→ **Extracted text**

--- START ---

A brutal night raid in Southern Kaduna has left seven people dead, overwhelmingly children, and eight critically injured, shattering fragile hopes that Kaduna’s much-touted “Kaduna Model” peace pact with bandit leaders was delivering security.
The attack, which struck Angwan Rimi in Kamaru Ward, Kauru Local Government Area late on Sunday, August 24, 2025, exposes the perilous gap between government pledges and the lived reality of rural communities.
Community sources and the Irigwe Development Association told SaharaReporters that heavily armed assailants descended on the settlement, killing minors including Jacob Zaka (12), Margaret Mathias (5), Delight Paul (1) and several other children and youths named by local leaders.
Eight residents, some as young as one year old, were hospitalised with gunshot wounds and machete injuries. The pictures and eyewitness testimony supplied to reporters describe a scene of indiscriminate slaughter and mass panic.
Kaduna’s government has hailed the “Kaduna Model”, which is an ambitious, sub-national peace initiative involving dialogue, disarmament, rehabilitation and rural development, as a pragmatic attempt to end a decade of banditry that once choked highways and depopulated villages.
Officials have repeatedly pointed to dozens of combatants who reportedly laid down arms and to reopened roads such as the Kaduna–Birnin Gwari highway as early signs of success. But critics warned from the outset that negotiating with notorious warlords like the so-called Yellow Jambros and Dogo Giɗe without transparent safeguards and victim-centred accountability risked leaving communities exposed.

--- END ---

(Stored items)
--- START ---

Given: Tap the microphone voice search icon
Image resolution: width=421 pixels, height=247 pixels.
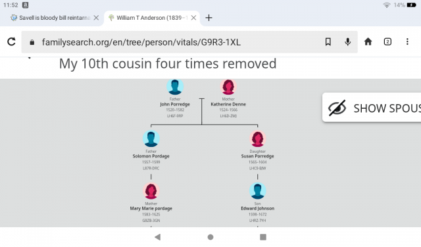Looking at the screenshot, I should [x=347, y=41].
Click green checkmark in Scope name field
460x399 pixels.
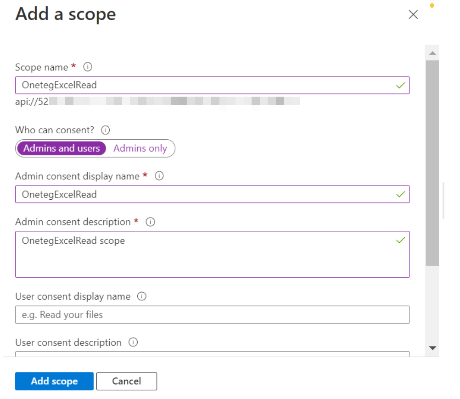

--- END ---

→ **Exercise tasks**
1. List the four components that the Southern Kaduna article gives for the "Kaduna Model" peace initiative.
2. Set down everything in the Southern Kaduna article from "The attack, which" down to "and mass panic.", word for word.

→ **Answer set**
1.
- Dialogue
- Disarmament
- Rehabilitation
- Rural development

2.
The attack, which struck Angwan Rimi in Kamaru Ward, Kauru Local Government Area late on Sunday, August 24, 2025, exposes the perilous gap between government pledges and the lived reality of rural communities.
Community sources and the Irigwe Development Association told SaharaReporters that heavily armed assailants descended on the settlement, killing minors including Jacob Zaka (12), Margaret Mathias (5), Delight Paul (1) and several other children and youths named by local leaders.
Eight residents, some as young as one year old, were hospitalised with gunshot wounds and machete injuries. The pictures and eyewitness testimony supplied to reporters describe a scene of indiscriminate slaughter and mass panic.